В эти два часа он, вероятно, немало говорил со своей собеседницей, он принес с собой даже книжку, — эта книжка лежала у нее на коленях, — и не уставал говорить, а она в свою очередь не уставала его слушать.

Встревоженное сердце матери могло теперь успокоиться. У него был вид учителя, у нее — ученицы; они казались друзьями, во всем согласными друг с другом, занятыми составлением каких-то планов. Девушка утвердительно кивала головой в знак согласия, что воспламеняло юношу и заставляло его говорить с еще большим жаром. До пани Кирло доносились только отдельные выражения: народ, страна, община, интеллигенция, инициатива, просвещение, благосостояние и т. д. Раза два до ее ушей дошли фразы, точно целиком выхваченные из какой-нибудь умной книжки, — о необходимости труда, об исправлении исторических ошибок и т. д. Она улыбнулась так, как умеют улыбаться только матери: и снисходительной и в то же время гордой улыбкой.

— Ладно, — сказала она, — если так, то ладно! Пусть себе говорят о таких хороших вещах!

Она хотела, было идти назад, но снова обернулась на молодую пару. Марыня медленно поднялась со своего низенького сидения и в глубокой задумчивости взяла своего товарища под руку. Медленно прошли они огород и вдоль ольхового леса направились к деревне.
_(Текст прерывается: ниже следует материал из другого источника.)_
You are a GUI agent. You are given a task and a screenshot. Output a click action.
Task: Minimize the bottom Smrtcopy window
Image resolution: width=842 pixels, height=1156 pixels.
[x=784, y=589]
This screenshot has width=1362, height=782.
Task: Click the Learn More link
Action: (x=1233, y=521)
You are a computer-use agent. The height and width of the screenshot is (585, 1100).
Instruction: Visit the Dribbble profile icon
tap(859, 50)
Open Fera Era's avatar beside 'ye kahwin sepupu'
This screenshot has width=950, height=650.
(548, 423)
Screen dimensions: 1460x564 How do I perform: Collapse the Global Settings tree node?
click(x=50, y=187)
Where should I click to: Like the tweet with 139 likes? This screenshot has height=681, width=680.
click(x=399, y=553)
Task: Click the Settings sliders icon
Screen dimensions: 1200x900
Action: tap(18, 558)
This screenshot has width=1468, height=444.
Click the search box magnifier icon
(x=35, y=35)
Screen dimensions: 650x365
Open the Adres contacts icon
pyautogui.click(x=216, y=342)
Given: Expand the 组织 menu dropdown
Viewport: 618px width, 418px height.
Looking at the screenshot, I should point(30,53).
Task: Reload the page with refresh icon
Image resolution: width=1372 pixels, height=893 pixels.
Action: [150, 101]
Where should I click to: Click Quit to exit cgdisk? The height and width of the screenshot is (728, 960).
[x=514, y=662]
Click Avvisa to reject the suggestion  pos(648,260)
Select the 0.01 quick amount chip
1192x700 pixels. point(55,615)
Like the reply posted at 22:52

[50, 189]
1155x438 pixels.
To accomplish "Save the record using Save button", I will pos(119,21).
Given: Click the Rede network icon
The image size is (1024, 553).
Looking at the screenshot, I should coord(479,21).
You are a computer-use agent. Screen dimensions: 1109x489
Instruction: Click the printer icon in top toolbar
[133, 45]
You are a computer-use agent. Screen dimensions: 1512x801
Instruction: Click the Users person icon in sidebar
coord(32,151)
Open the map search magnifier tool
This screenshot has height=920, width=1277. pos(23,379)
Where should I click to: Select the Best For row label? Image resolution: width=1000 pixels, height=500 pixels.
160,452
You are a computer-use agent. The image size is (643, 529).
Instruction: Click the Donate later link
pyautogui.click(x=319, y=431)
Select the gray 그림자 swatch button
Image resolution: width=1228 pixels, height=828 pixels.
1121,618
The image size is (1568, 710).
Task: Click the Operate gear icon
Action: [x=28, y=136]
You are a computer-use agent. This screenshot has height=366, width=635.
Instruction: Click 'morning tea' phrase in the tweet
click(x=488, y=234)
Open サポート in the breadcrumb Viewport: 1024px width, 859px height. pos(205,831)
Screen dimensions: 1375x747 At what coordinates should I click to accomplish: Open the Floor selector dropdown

Пани Кирло не раз видела их на этой дорожке. Казалось, какая-то невидимая сила влекла их туда. Теперь их фигуры, близко склоненные друг к другу, рельефно выделялись на зеленом фоне леса. У него больше чем когда-либо был вид апостола; она шла с наклоненной головой, с опущенными вниз ресницами и с тихой, восторженной улыбкой на свежих устах, которая сопровождает пробуждение молодой мысли и воли. За ними важно шел черный легаш, а заходящее солнце бросало перед ними на дорогу тысячи подвижных багровых пятен.